» **Written request**:
Please rewrite all of the data below, swapping "GUI agent" for "screen agent" and leaving everything else unchanged.
-.-.-
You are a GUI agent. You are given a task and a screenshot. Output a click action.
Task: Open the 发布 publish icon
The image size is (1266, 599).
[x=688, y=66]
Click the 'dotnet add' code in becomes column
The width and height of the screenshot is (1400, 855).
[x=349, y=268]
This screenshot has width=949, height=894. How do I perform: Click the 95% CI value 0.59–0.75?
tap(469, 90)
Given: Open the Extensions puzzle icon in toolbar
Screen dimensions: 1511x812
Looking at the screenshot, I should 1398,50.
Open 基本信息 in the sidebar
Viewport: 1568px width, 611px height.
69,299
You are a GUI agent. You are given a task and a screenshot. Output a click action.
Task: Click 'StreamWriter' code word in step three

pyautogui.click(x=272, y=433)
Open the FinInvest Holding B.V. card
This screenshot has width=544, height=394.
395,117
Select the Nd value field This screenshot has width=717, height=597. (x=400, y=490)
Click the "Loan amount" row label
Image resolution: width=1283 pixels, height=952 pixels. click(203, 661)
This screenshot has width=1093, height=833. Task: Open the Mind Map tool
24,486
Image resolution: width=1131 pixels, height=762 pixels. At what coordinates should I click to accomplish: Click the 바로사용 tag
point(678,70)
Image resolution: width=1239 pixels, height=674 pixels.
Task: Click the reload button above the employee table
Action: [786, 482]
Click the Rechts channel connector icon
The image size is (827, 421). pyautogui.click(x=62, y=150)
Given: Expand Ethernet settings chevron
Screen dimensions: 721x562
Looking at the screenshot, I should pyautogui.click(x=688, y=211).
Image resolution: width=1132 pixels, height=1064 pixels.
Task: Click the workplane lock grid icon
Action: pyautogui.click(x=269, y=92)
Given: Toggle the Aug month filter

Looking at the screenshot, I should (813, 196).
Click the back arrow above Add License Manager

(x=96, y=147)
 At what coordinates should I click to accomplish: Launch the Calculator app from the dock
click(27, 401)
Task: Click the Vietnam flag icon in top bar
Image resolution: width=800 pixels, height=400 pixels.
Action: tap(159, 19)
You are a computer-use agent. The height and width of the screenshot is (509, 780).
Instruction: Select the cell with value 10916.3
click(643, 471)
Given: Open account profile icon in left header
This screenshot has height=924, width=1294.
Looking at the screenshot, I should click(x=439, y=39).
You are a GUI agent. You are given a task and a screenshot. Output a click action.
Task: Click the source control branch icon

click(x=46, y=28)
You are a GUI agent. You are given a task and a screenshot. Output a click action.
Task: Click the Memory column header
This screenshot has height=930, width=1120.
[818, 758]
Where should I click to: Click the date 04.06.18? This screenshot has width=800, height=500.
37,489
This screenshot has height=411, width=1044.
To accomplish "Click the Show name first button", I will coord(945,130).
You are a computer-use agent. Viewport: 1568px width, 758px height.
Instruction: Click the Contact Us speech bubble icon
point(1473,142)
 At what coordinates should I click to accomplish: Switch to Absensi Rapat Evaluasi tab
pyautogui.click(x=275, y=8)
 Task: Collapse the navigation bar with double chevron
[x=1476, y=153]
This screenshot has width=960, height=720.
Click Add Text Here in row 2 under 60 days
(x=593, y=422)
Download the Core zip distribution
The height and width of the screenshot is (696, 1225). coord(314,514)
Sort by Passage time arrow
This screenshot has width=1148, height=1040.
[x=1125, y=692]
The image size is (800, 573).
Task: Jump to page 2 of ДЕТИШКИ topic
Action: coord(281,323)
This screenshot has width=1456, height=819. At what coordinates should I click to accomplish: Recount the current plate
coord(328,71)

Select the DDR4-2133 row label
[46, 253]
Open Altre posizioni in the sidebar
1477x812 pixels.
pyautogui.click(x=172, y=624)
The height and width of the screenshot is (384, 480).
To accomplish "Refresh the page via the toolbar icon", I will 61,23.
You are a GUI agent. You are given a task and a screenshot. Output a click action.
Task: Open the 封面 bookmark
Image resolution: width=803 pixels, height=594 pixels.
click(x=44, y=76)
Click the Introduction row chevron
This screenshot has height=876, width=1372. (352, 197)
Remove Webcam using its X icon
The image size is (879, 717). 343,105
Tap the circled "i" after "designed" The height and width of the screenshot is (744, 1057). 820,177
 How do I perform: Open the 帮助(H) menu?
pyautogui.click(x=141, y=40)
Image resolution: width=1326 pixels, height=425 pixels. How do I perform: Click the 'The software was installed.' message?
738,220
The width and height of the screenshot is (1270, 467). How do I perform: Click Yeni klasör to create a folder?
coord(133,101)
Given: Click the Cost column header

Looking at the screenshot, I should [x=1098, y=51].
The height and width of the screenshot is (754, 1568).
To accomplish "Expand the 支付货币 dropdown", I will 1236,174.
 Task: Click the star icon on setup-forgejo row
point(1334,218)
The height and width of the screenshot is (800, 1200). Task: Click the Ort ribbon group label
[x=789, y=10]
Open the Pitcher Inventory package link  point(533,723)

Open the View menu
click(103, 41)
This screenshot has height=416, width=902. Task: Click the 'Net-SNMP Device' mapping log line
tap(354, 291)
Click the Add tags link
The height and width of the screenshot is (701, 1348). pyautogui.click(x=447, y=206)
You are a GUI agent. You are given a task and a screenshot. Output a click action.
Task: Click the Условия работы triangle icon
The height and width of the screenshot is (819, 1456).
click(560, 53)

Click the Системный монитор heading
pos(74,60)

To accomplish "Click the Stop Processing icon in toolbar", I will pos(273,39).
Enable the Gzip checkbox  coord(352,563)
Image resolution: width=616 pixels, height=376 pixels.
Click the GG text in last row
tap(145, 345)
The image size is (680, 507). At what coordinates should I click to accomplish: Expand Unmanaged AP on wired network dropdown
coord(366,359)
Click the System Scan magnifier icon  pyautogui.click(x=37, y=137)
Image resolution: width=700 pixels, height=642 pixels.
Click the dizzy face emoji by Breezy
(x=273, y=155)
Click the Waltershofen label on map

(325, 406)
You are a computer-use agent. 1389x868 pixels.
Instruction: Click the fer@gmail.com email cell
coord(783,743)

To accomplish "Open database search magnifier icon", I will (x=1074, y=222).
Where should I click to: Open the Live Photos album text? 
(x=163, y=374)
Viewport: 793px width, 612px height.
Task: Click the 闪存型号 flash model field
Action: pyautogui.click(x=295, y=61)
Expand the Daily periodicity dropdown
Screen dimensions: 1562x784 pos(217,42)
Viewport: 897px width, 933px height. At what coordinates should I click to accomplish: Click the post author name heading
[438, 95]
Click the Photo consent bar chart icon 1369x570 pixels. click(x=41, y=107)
-.-.-
» **Output of the task**:
You are a screen agent. You are given a task and a screenshot. Output a click action.
Task: Open the 发布 publish icon
The image size is (1266, 599).
[x=688, y=66]
Click the 'dotnet add' code in becomes column
The width and height of the screenshot is (1400, 855).
[x=349, y=268]
This screenshot has width=949, height=894. How do I perform: Click the 95% CI value 0.59–0.75?
tap(469, 90)
Given: Open the Extensions puzzle icon in toolbar
Screen dimensions: 1511x812
Looking at the screenshot, I should 1398,50.
Open 基本信息 in the sidebar
Viewport: 1568px width, 611px height.
69,299
You are a screen agent. You are given a task and a screenshot. Output a click action.
Task: Click 'StreamWriter' code word in step three

pyautogui.click(x=272, y=433)
Open the FinInvest Holding B.V. card
This screenshot has width=544, height=394.
395,117
Select the Nd value field This screenshot has width=717, height=597. (x=400, y=490)
Click the "Loan amount" row label
Image resolution: width=1283 pixels, height=952 pixels. click(203, 661)
This screenshot has width=1093, height=833. Task: Open the Mind Map tool
24,486
Image resolution: width=1131 pixels, height=762 pixels. At what coordinates should I click to accomplish: Click the 바로사용 tag
point(678,70)
Image resolution: width=1239 pixels, height=674 pixels.
Task: Click the reload button above the employee table
Action: [786, 482]
Click the Rechts channel connector icon
The image size is (827, 421). pyautogui.click(x=62, y=150)
Given: Expand Ethernet settings chevron
Screen dimensions: 721x562
Looking at the screenshot, I should pyautogui.click(x=688, y=211).
Image resolution: width=1132 pixels, height=1064 pixels.
Task: Click the workplane lock grid icon
Action: pyautogui.click(x=269, y=92)
Given: Toggle the Aug month filter

Looking at the screenshot, I should (813, 196).
Click the back arrow above Add License Manager

(x=96, y=147)
 At what coordinates should I click to accomplish: Launch the Calculator app from the dock
click(27, 401)
Task: Click the Vietnam flag icon in top bar
Image resolution: width=800 pixels, height=400 pixels.
Action: tap(159, 19)
You are a computer-use agent. The height and width of the screenshot is (509, 780).
Instruction: Select the cell with value 10916.3
click(643, 471)
Given: Open account profile icon in left header
This screenshot has height=924, width=1294.
Looking at the screenshot, I should click(x=439, y=39).
You are a screen agent. You are given a task and a screenshot. Output a click action.
Task: Click the source control branch icon

click(x=46, y=28)
You are a screen agent. You are given a task and a screenshot. Output a click action.
Task: Click the Memory column header
This screenshot has height=930, width=1120.
[818, 758]
Where should I click to: Click the date 04.06.18? This screenshot has width=800, height=500.
37,489
This screenshot has height=411, width=1044.
To accomplish "Click the Show name first button", I will coord(945,130).
You are a computer-use agent. Viewport: 1568px width, 758px height.
Instruction: Click the Contact Us speech bubble icon
point(1473,142)
 At what coordinates should I click to accomplish: Switch to Absensi Rapat Evaluasi tab
pyautogui.click(x=275, y=8)
 Task: Collapse the navigation bar with double chevron
[x=1476, y=153]
This screenshot has width=960, height=720.
Click Add Text Here in row 2 under 60 days
(x=593, y=422)
Download the Core zip distribution
The height and width of the screenshot is (696, 1225). coord(314,514)
Sort by Passage time arrow
This screenshot has width=1148, height=1040.
[x=1125, y=692]
The image size is (800, 573).
Task: Jump to page 2 of ДЕТИШКИ topic
Action: coord(281,323)
This screenshot has width=1456, height=819. At what coordinates should I click to accomplish: Recount the current plate
coord(328,71)

Select the DDR4-2133 row label
[46, 253]
Open Altre posizioni in the sidebar
1477x812 pixels.
pyautogui.click(x=172, y=624)
The height and width of the screenshot is (384, 480).
To accomplish "Refresh the page via the toolbar icon", I will 61,23.
You are a screen agent. You are given a task and a screenshot. Output a click action.
Task: Open the 封面 bookmark
Image resolution: width=803 pixels, height=594 pixels.
click(x=44, y=76)
Click the Introduction row chevron
This screenshot has height=876, width=1372. (352, 197)
Remove Webcam using its X icon
The image size is (879, 717). 343,105
Tap the circled "i" after "designed" The height and width of the screenshot is (744, 1057). 820,177
 How do I perform: Open the 帮助(H) menu?
pyautogui.click(x=141, y=40)
Image resolution: width=1326 pixels, height=425 pixels. How do I perform: Click the 'The software was installed.' message?
738,220
The width and height of the screenshot is (1270, 467). How do I perform: Click Yeni klasör to create a folder?
coord(133,101)
Given: Click the Cost column header

Looking at the screenshot, I should [x=1098, y=51].
The height and width of the screenshot is (754, 1568).
To accomplish "Expand the 支付货币 dropdown", I will 1236,174.
 Task: Click the star icon on setup-forgejo row
point(1334,218)
The height and width of the screenshot is (800, 1200). Task: Click the Ort ribbon group label
[x=789, y=10]
Open the Pitcher Inventory package link  point(533,723)

Open the View menu
click(103, 41)
This screenshot has height=416, width=902. Task: Click the 'Net-SNMP Device' mapping log line
tap(354, 291)
Click the Add tags link
The height and width of the screenshot is (701, 1348). pyautogui.click(x=447, y=206)
You are a screen agent. You are given a task and a screenshot. Output a click action.
Task: Click the Условия работы triangle icon
The height and width of the screenshot is (819, 1456).
click(560, 53)

Click the Системный монитор heading
pos(74,60)

To accomplish "Click the Stop Processing icon in toolbar", I will pos(273,39).
Enable the Gzip checkbox  coord(352,563)
Image resolution: width=616 pixels, height=376 pixels.
Click the GG text in last row
tap(145, 345)
The image size is (680, 507). At what coordinates should I click to accomplish: Expand Unmanaged AP on wired network dropdown
coord(366,359)
Click the System Scan magnifier icon  pyautogui.click(x=37, y=137)
Image resolution: width=700 pixels, height=642 pixels.
Click the dizzy face emoji by Breezy
(x=273, y=155)
Click the Waltershofen label on map

(325, 406)
You are a computer-use agent. 1389x868 pixels.
Instruction: Click the fer@gmail.com email cell
coord(783,743)

To accomplish "Open database search magnifier icon", I will (x=1074, y=222).
Where should I click to: Open the Live Photos album text? 
(x=163, y=374)
Viewport: 793px width, 612px height.
Task: Click the 闪存型号 flash model field
Action: pyautogui.click(x=295, y=61)
Expand the Daily periodicity dropdown
Screen dimensions: 1562x784 pos(217,42)
Viewport: 897px width, 933px height. At what coordinates should I click to accomplish: Click the post author name heading
[438, 95]
Click the Photo consent bar chart icon 1369x570 pixels. click(x=41, y=107)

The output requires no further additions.